Population clustering by principle component analysis. The heat maps display the mean of each principle component (rows) for each study population (columns). For example, the mean of the first principle component (PC1) for all volunteers in Peru (PE) is summarized in a single value on the heat map. PCA was performed on (A) immunoglobulin A (IgA) responses and (B) immunoglobulin G (IgG) responses for all in vitro transcription and translation (IVTT) proteins represented on the multipathogen protein microarray (purified protein PCA results are shown in the Supplemental Information ). Only the first 10 PCs are shown, capturing approximately 14% and 25% of the variation in the IgA and IgG data, respectively (a heat map of all PCs are shown in Supplemental Information ). Populations and PCs were ordered by hierarchical clustering. The color keys show the scale of gray/yellow lower PC values to red higher PC values. Row labels include percent variation captured by each PC in brackets and P-values from ANOVA of the PC means among study populations.
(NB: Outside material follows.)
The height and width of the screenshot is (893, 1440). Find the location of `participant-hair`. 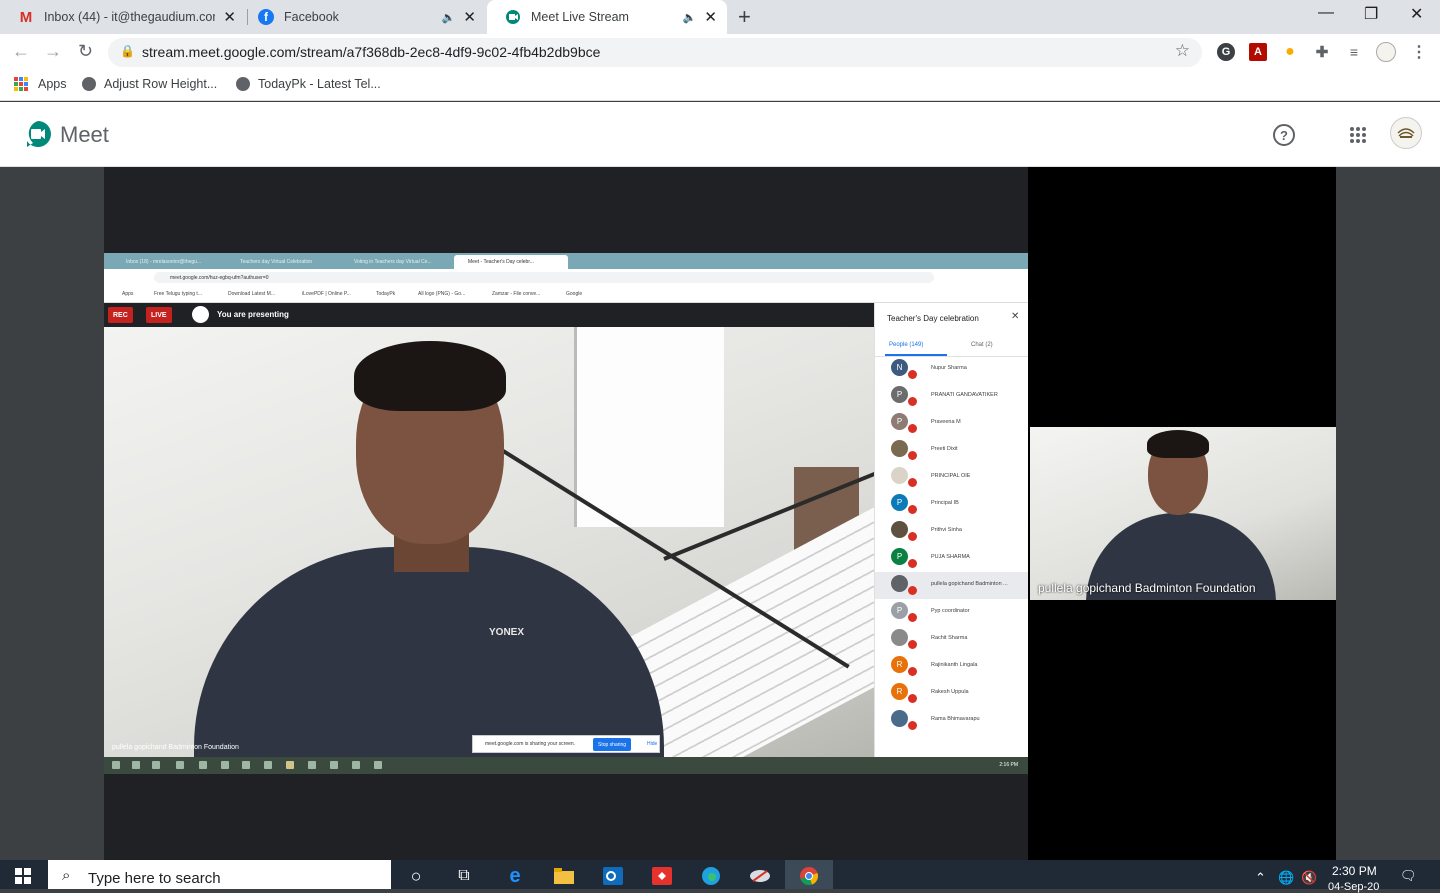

Abbreviations: ETR, rural Ethiopia; ETU, urban Ethiopia; GBR, rural The Gambia; GBU, urban The Gambia; GN, Ghana; KE, Kenya; PE, Peru; SP, Spain; SW, Sweden; USC, U.S.-California; USW, U.S.-Washington; PC#, principal component.

Figure 4

Top differentially reactive antigens per pathogen. (A, B) The heat maps present the most significant differentially reactive protein for each of the primary pathogens by ANOVA F-statistic for immunoglobulin A (IgA) and immunoglobulin G (IgG), respectively. ANOVA results for all proteins is included in the Supplemental Information . Rows represent per-pathogen proteins with the lowest P-values, and columns represent the mean normalized signals for each study population. All antigens had ANOVA adjusted P-values < 0.05, with the exception of the DENV envelope protein for IgA (P=0.06). (C, D) The volcano plots show the log-fold increase in IgA and IgG levels, respectively, between LMIC and HIC cohorts on the x-axis by the inverse log₁₀ unadjusted P-value on the y-axis. Each point represents a protein on the multipathogen array that has been colored by pathogen. Filled triangles represent proteins that remain significantly differentially reactive after adjustment, defined as an adjusted P-value < 0.05 and mean normalized signal above the mixed model cutoffs ( Figure S6 ) in at least one of the comparator groups. Points to the right of zero indicate higher antibody levels in LMICs, whereas points left of zero indicate higher levels in HICs. Abbreviations: ETEC, enterotoxigenic E. coli; EPEC, enteropathogenic E. coli; EAEC, enteroaggregative E. coli; LMIC, lower- and middle-income country; ETR, rural Ethiopia; ETU, urban Ethiopia; GBR, rural The Gambia; GBU, urban The Gambia; GN, Ghana; KE, Kenya; PE, Peru; SP, Spain; SW, Sweden; USC, U.S.-California; USW, U.S.-Washington.